── Artikel ──

Einige Perlen zum Trost
Bücher
Robert Prevost, Generalprior der Augustiner, in Buenos Aires bei der Einweihung der [hervorragenden] Bibliothek der Augustinerpatres. Ein gutes Zeichen: Er weiß, was ein Buch ist, er liest es und weiß es zu schätzen. Das war nicht bei jedem Papst der Fall, von dem ich weiß. Zudem erschien er im Ordenshabit, was nicht alle Augustiner tun.
Gender-Ideologie
Während seines bischöflichen Wirkens in Peru wandte sich Prevost gegen die Aufnahme von Lehren der Gender-Ideologie in die Lehrpläne der Schulen mit dem Argument:
„Die Förderung der Gender-Ideologie ist verwirrend, weil sie versucht, Geschlechter zu schaffen, die nicht existieren.“ Quelle.
Ordination von Frauen
Auf der Synode der Synodalität 2023 sprach sich Prevost gegen die Ordination von Frauen aus und stellte fest:
„Die Klerikalisierung der Frauen löst nicht notwendigerweise ein Problem, sie könnte ein neues Problem schaffen.“ Quelle.
Tradition der Kirche
Auf der gleichen Synode erklärte er:
„Es ist nicht so einfach zu sagen: ‚Wißt ihr was, in diesem Stadium werden wir die Tradition der Kirche nach 2000 Jahren in irgendeinem dieser Punkte ändern.“ Quelle.
Segen für Homo-Paare
„Unsere kulturelle Situation ist so, daß die Anwendung dieses Dokuments [Fiducia supplicans] einfach nicht funktionieren wird.“
Im Jahr 2012 beklagte der damalige Generalprior des Augustinerordens Prevost, daß die Pop-Kultur „Sympathie für Überzeugungen und Praktiken (fördere), die im Widerspruch zum Evangelium stehen“.

───
── Bereitgestelltes Material ──

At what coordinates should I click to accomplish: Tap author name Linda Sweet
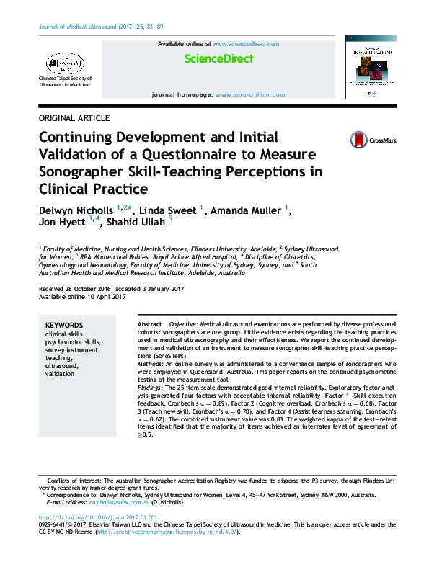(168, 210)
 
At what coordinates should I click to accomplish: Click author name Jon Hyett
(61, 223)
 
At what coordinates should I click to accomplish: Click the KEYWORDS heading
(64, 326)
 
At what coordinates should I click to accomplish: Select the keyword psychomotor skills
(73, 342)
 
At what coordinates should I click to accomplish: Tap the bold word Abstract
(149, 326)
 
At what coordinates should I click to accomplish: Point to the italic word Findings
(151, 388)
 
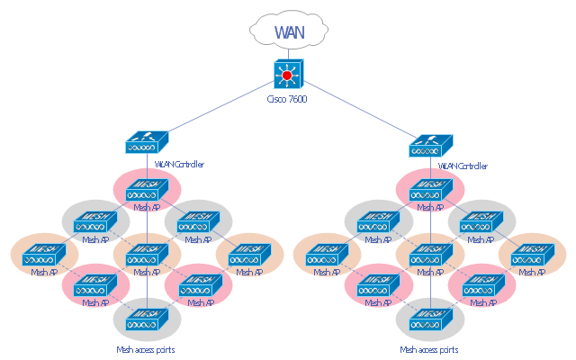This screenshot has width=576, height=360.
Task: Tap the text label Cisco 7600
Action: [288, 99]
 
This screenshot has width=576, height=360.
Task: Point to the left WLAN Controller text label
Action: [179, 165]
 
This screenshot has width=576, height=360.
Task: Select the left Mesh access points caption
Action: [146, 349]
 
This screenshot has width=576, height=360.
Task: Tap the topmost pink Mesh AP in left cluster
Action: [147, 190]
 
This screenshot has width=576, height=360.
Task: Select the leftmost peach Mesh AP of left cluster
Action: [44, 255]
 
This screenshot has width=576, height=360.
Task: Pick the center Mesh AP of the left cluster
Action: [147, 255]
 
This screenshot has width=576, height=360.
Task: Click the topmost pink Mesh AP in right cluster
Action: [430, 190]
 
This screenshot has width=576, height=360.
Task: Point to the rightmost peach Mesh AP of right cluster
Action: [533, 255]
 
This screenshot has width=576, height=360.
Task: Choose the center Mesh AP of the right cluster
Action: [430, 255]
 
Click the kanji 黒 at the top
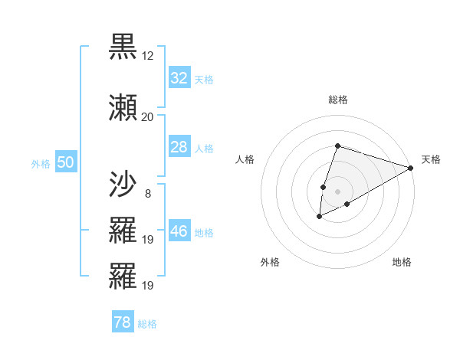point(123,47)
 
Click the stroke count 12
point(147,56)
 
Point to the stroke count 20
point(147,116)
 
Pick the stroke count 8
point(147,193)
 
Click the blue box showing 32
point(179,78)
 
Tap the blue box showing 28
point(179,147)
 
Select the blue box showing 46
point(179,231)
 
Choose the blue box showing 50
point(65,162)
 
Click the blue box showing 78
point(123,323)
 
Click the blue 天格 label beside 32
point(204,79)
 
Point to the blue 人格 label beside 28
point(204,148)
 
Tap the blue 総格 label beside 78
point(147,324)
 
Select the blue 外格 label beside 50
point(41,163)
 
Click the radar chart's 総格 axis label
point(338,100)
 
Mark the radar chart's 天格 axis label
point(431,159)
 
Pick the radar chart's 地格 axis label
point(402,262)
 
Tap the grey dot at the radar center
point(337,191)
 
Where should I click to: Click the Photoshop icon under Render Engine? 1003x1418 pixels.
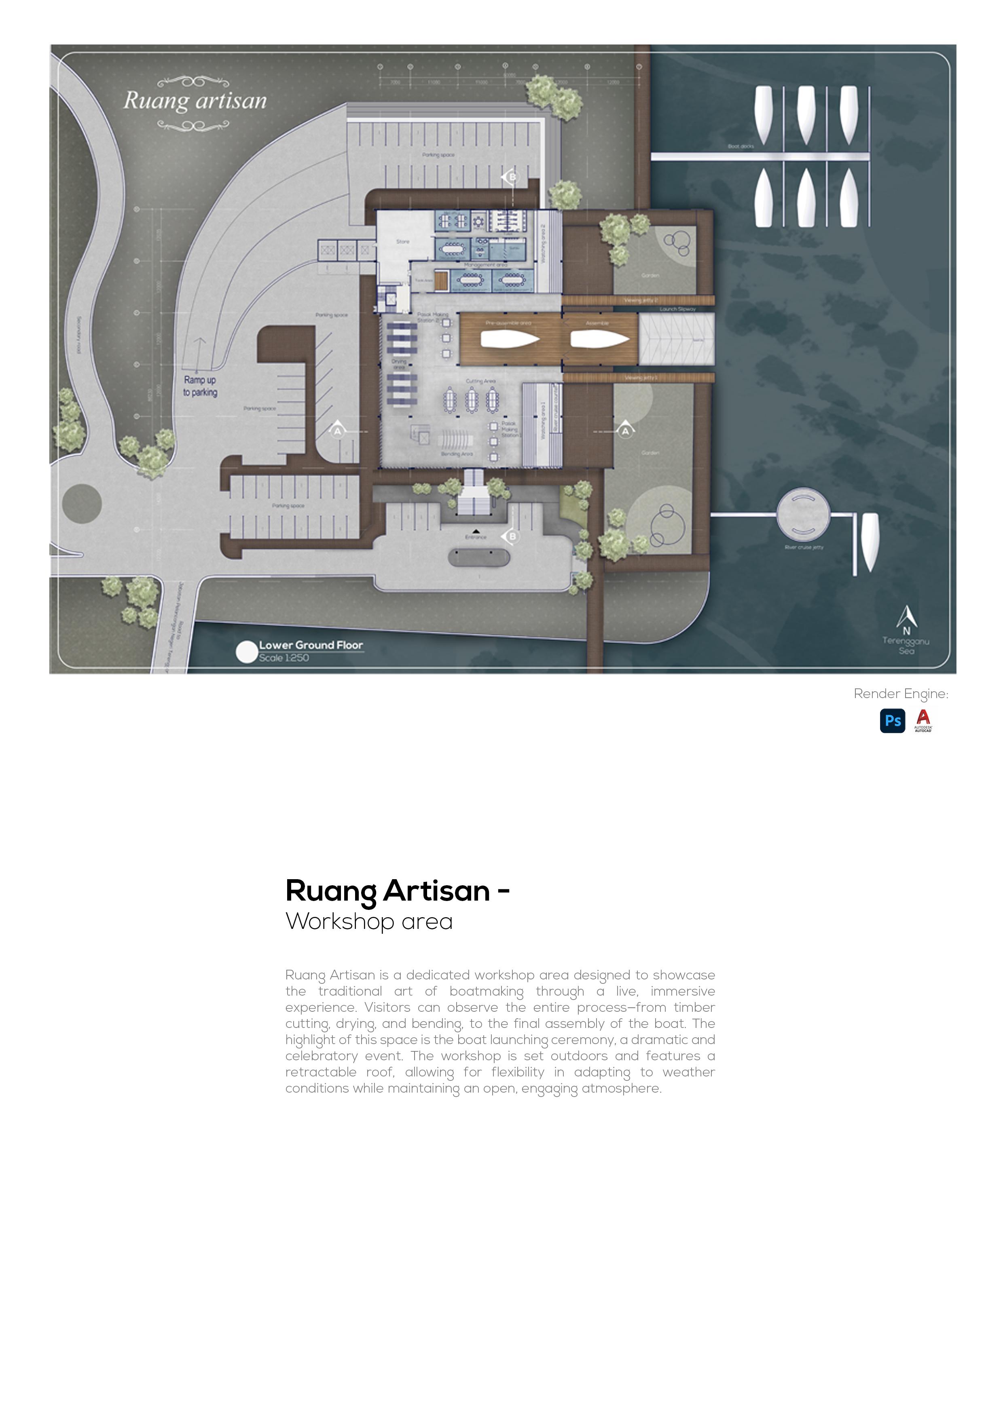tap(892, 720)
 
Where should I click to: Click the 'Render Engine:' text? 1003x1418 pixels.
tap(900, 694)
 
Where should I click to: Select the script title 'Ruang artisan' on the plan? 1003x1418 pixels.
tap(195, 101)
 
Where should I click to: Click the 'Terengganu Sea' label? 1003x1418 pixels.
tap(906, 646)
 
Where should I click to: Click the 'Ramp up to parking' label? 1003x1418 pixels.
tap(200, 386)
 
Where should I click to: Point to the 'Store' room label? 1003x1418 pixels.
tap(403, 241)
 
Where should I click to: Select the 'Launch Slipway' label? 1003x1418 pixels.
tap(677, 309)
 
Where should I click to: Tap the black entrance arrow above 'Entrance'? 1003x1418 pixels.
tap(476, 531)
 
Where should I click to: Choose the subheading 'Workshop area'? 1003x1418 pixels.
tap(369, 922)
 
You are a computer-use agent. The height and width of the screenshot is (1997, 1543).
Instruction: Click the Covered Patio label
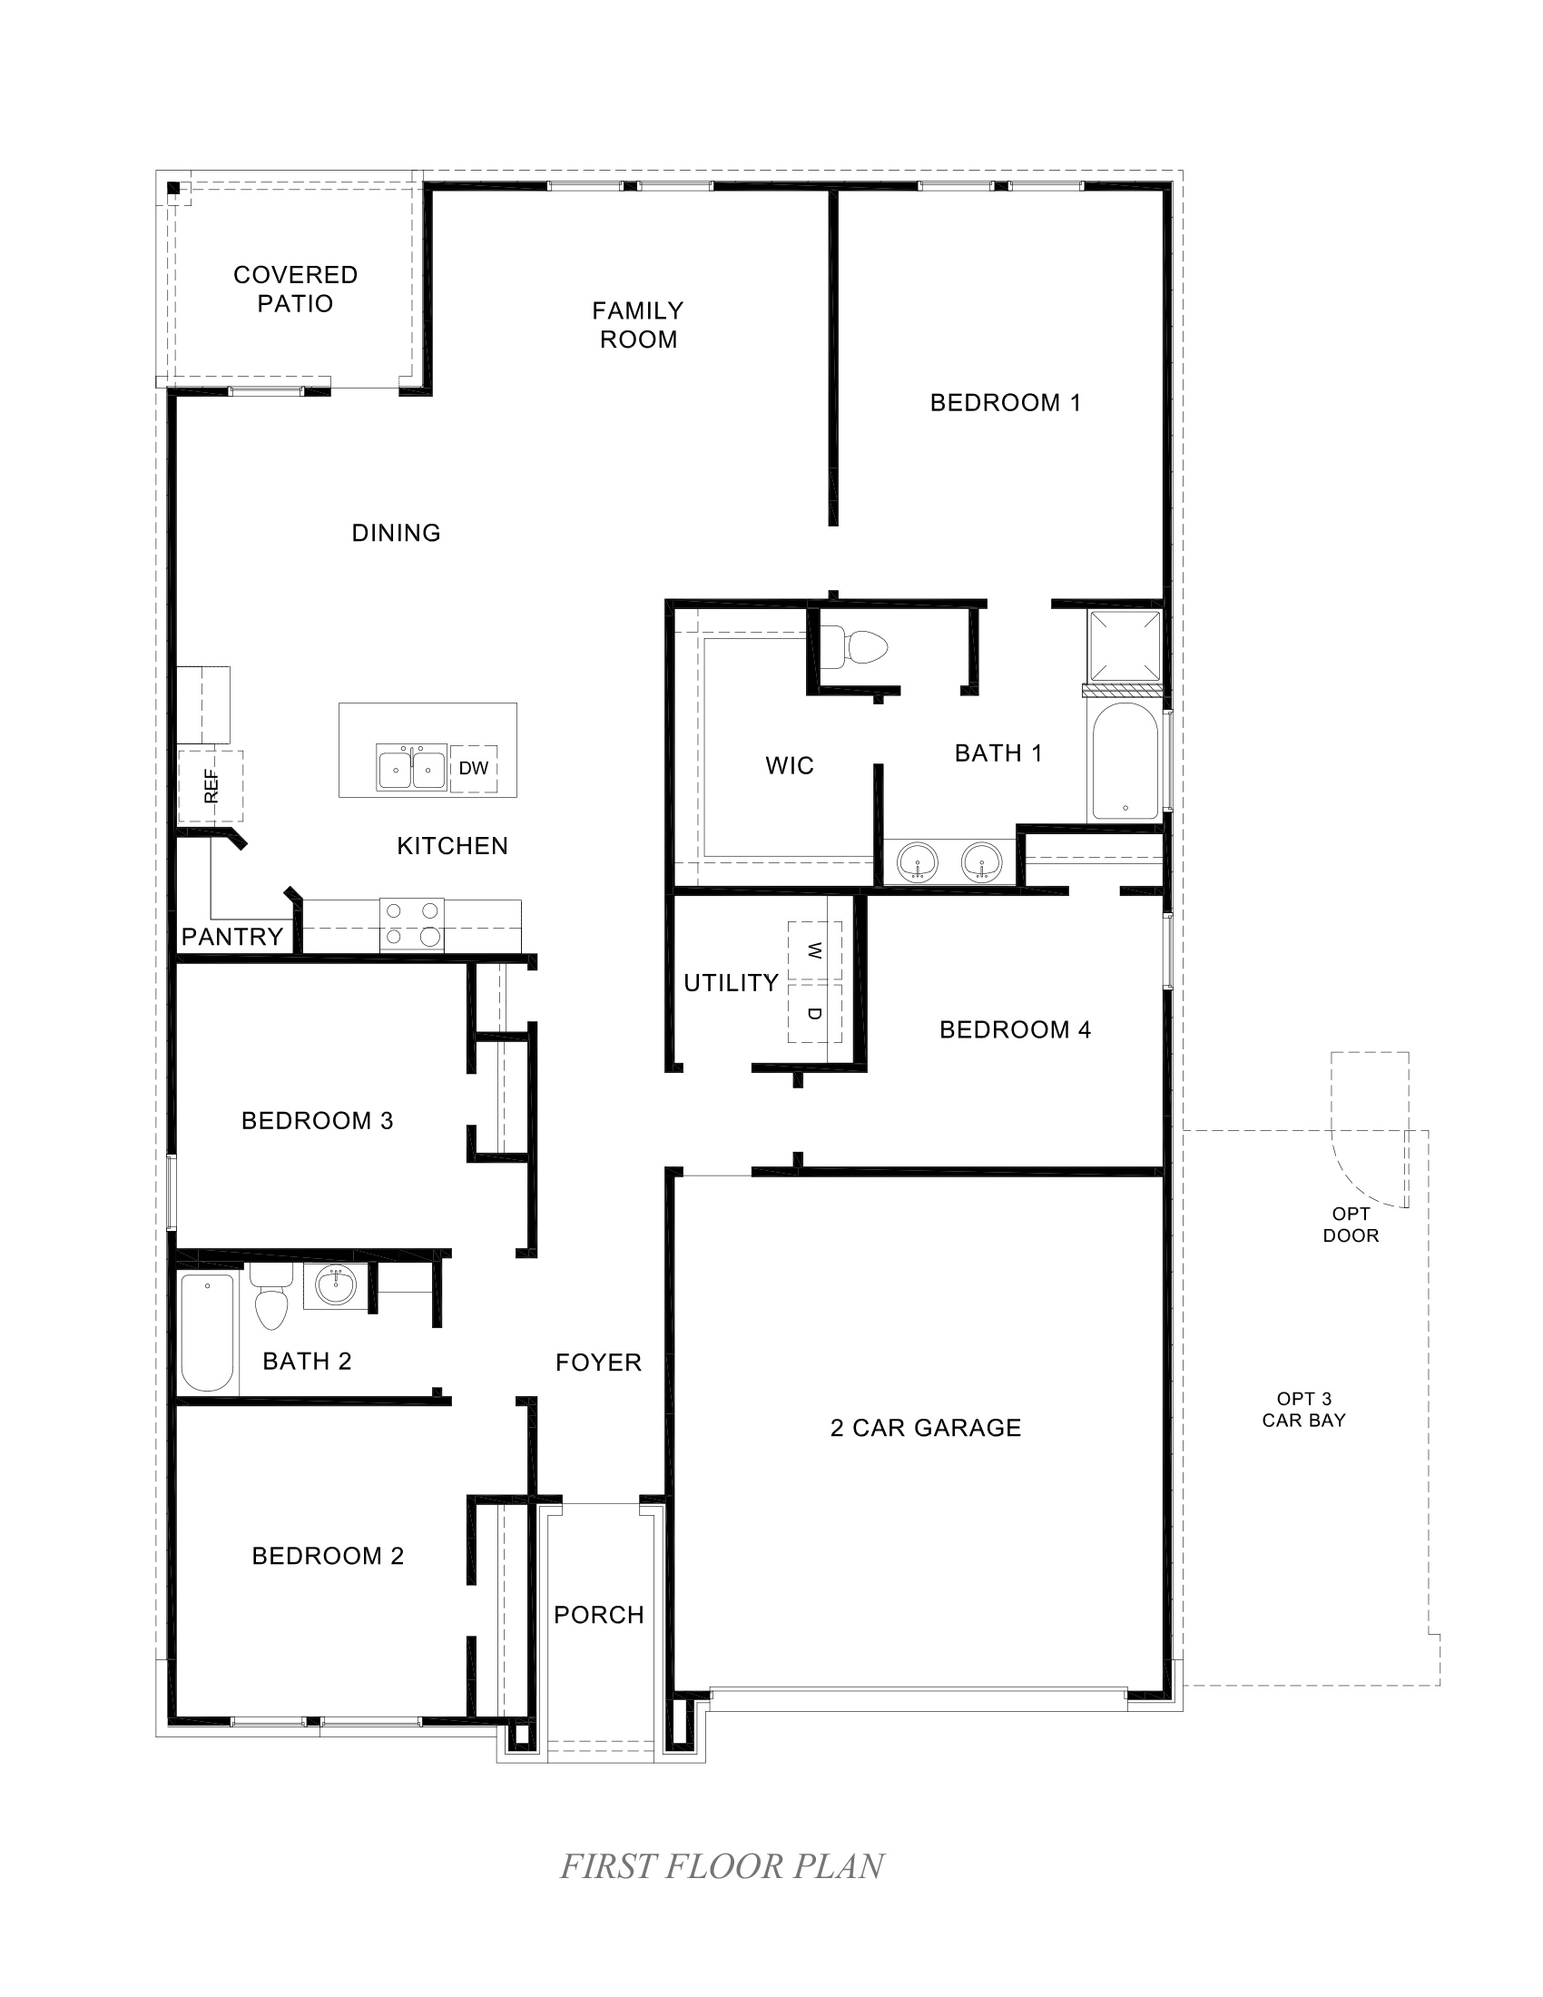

───

Ihre Aufgaben →
A. Nennen Sie sämtliche Zwischenüberschriften, die der Artikel unter seinem Titel „Einige Perlen zum Trost“ enthält.
B. Schreiben Sie aus dem Artikel den Abschnitt von „Einige Perlen zum“ bis einschließlich „alle Augustiner tun.“ wortgetreu ab.

Lösungen →
A.
- Bücher
- Gender-Ideologie
- Ordination von Frauen
- Tradition der Kirche
- Segen für Homo-Paare

B.
Einige Perlen zum Trost
Bücher
Robert Prevost, Generalprior der Augustiner, in Buenos Aires bei der Einweihung der [hervorragenden] Bibliothek der Augustinerpatres. Ein gutes Zeichen: Er weiß, was ein Buch ist, er liest es und weiß es zu schätzen. Das war nicht bei jedem Papst der Fall, von dem ich weiß. Zudem erschien er im Ordenshabit, was nicht alle Augustiner tun.